La révélation intervient dans un climat politique lourd à Beyrouth. Selon les documents diffusés par le quotidien libanais Al Akhbar, la mouture initiale de l’annexe sécuritaire discutée en avril 2024 contenait une clause explicite exigeant « le retrait de l’ensemble des territoires libanais » occupés par l’armée israélienne. Cette formulation, présentée comme un verrou de souveraineté, aurait été progressivement diluée au cours du processus de négociation supervisé par la présidence de la République. Le journal, proche du Hezbollah, en tire un réquisitoire contre le chef de l’État, Joseph Aoun, ancien commandant en chef de l’armée élu à Baabda en janvier 2024.
Une clause de souveraineté effacée du texte final
D’après les éléments publiés, la version définitive du document ne reprend plus l’exigence d’un retrait israélien intégral. La formulation retenue serait sensiblement moins contraignante pour l’État hébreu, laissant subsister des zones grises sur le statut des positions tenues au sud du fleuve Litani. Al Akhbar évoque un glissement sémantique qui, dans le langage diplomatique du dossier libanais, revient à concéder un fait accompli territorial. La question du retrait complet constitue depuis 2000 l’un des marqueurs politiques les plus sensibles à Beyrouth, régulièrement rappelé par les résolutions onusiennes, dont la 1701 adoptée en août 2006.
Le quotidien détaille les étapes successives de la réécriture. Des passages relatifs au calendrier de retrait, aux mécanismes de vérification et à la responsabilité des forces internationales auraient été assouplis. Le journal insiste également sur la disparition de références au caractère non négociable des frontières reconnues internationalement. Pour ses auteurs, cette évolution traduit un déséquilibre dans le rapport de force diplomatique, au détriment de la partie libanaise.

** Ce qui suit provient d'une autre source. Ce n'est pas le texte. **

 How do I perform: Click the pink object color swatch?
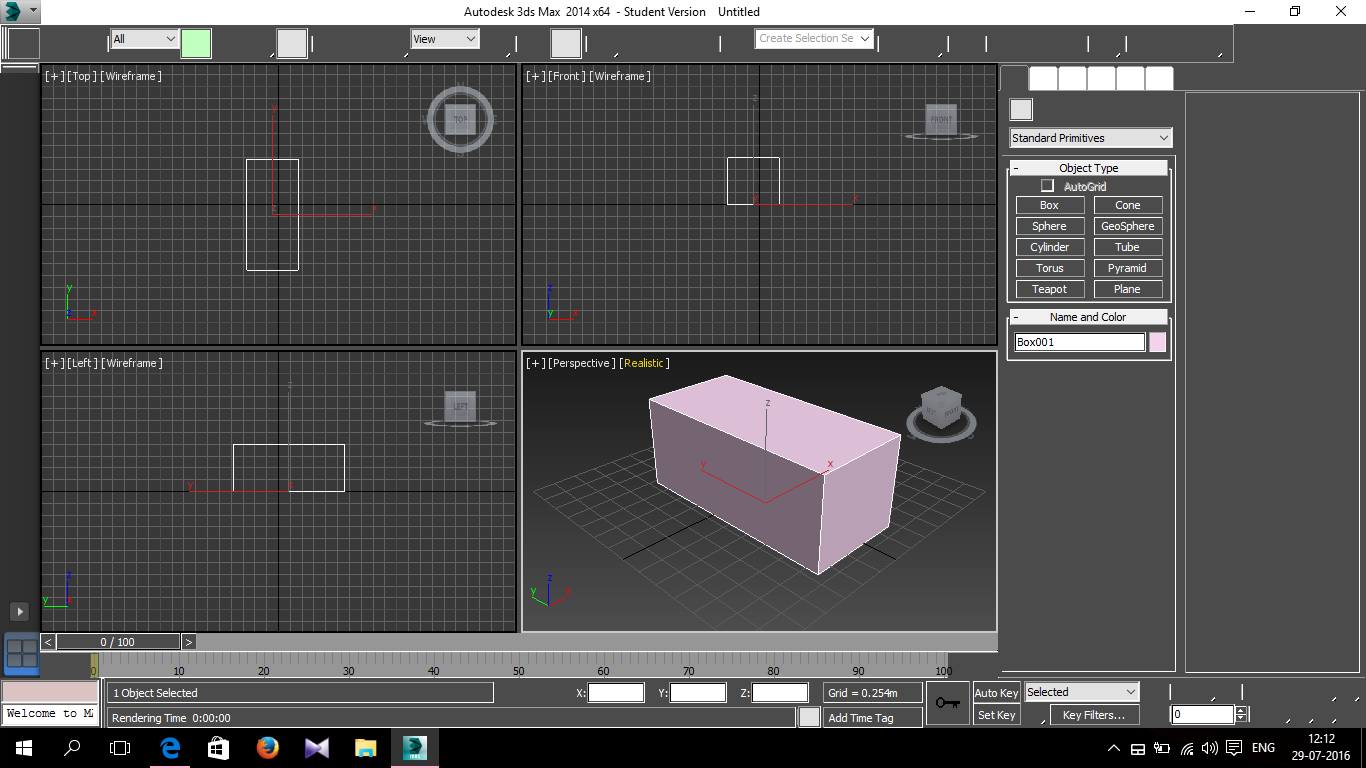[1157, 342]
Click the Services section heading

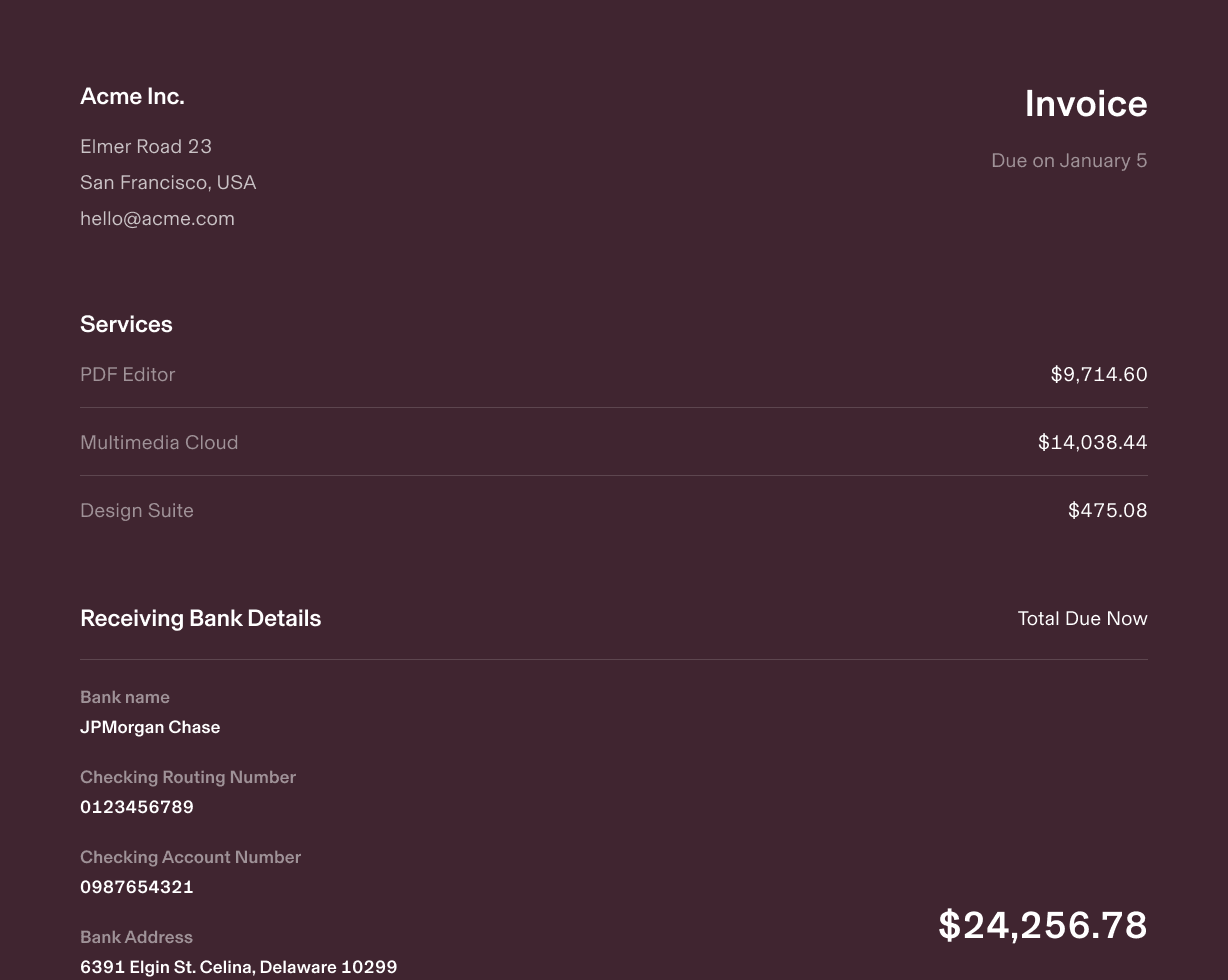tap(126, 325)
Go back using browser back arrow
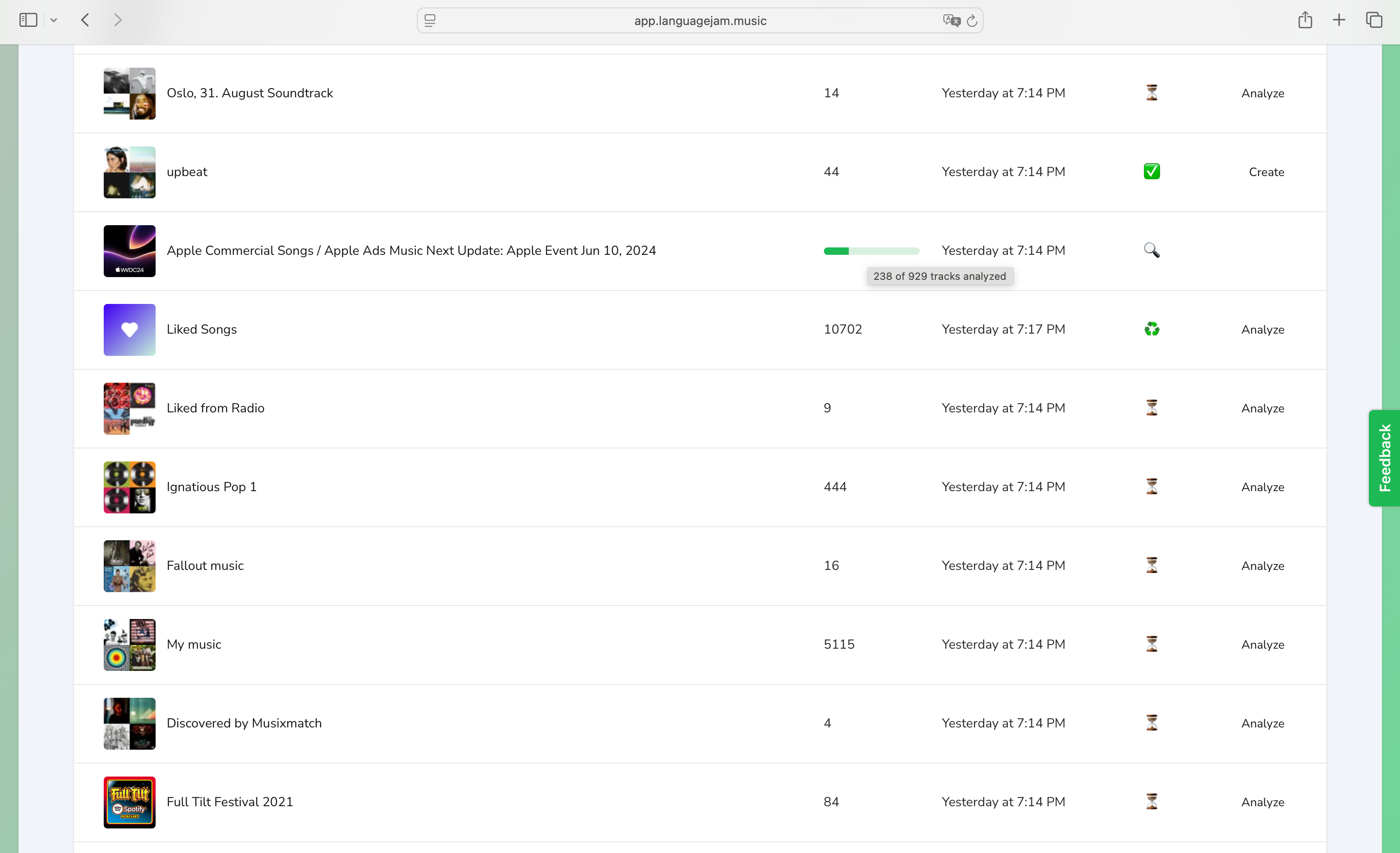Image resolution: width=1400 pixels, height=853 pixels. [85, 20]
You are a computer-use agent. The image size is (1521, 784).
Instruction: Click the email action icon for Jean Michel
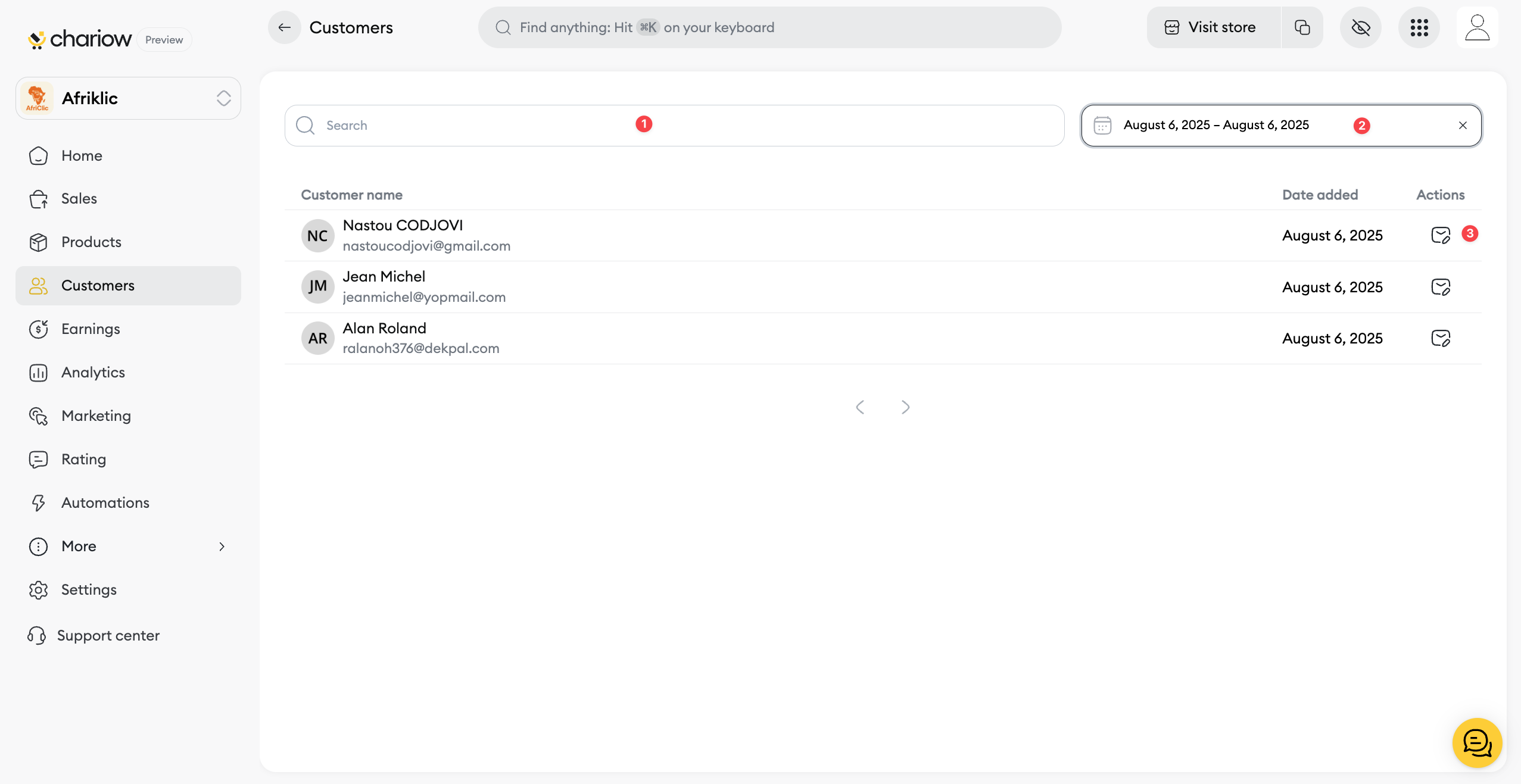[x=1440, y=287]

Joseph Aoun visé au cœur de son mandat
La publication cible directement le président libanais, dont l’élection a mis fin à plus de deux ans de vacance à Baabda. Issu de l’institution militaire, Joseph Aoun avait fondé sa légitimité sur la restauration de l’autorité de l’État et une posture d’équilibre entre les grandes puissances. Les documents révélés par Al Akhbar entendent démontrer, à l’inverse, qu’il aurait accepté des concessions substantielles sans arbitrage parlementaire ni consultation élargie des forces politiques. La charge est d’autant plus lourde qu’elle émane d’un média structurellement aligné sur le camp qui a soutenu, avec réticences, l’accession du général à la magistrature suprême.
Le contexte régional aggrave la portée politique de ces révélations. Depuis la guerre de 2024 entre le Hezbollah et Israël, et le cessez-le-feu conclu en novembre de la même année sous l’égide américaine et française, la question du retour à la souveraineté pleine sur le sud reste le principal contentieux ouvert. Les tirs israéliens sur des positions au Liban-Sud n’ont pas cessé malgré la trêve, et plusieurs localités demeurent difficilement accessibles à leurs habitants. Dans ce paysage, toute concession écrite prend une valeur symbolique majeure.
Un débat interne sur l’architecture des négociations
Au-delà du cas Aoun, la controverse relance le débat sur l’architecture des pourparlers indirects entre Beyrouth et Tel-Aviv. Les négociations se déroulent sous médiation américaine, avec un rôle discret de la France et un suivi de la Force intérimaire des Nations unies au Liban (FINUL). L’absence de transparence sur les projets successifs de texte nourrit les soupçons de tractations parallèles. Plusieurs figures politiques réclament désormais la communication intégrale des documents au Parlement, afin d’évaluer la conformité des engagements pris avec la Constitution et les résolutions internationales.
La présidence libanaise n’a pas, à ce stade, publié de démenti circonstancié sur le contenu précis des versions successives. Le camp présidentiel met en avant la complexité du dossier et la nécessité de préserver la marge de manœuvre diplomatique du pays. Ses détracteurs y voient au contraire un affaiblissement stratégique dont les effets se mesureront sur le terrain, dans la définition des lignes de contrôle et le statut des villages frontaliers. Le rapport de force interne, déjà tendu, pourrait s’en trouver durablement modifié.
Selon Al Akhbar, les documents en question constituent la trace écrite d’un processus dont les conséquences dépasseront largement le calendrier immédiat des négociations.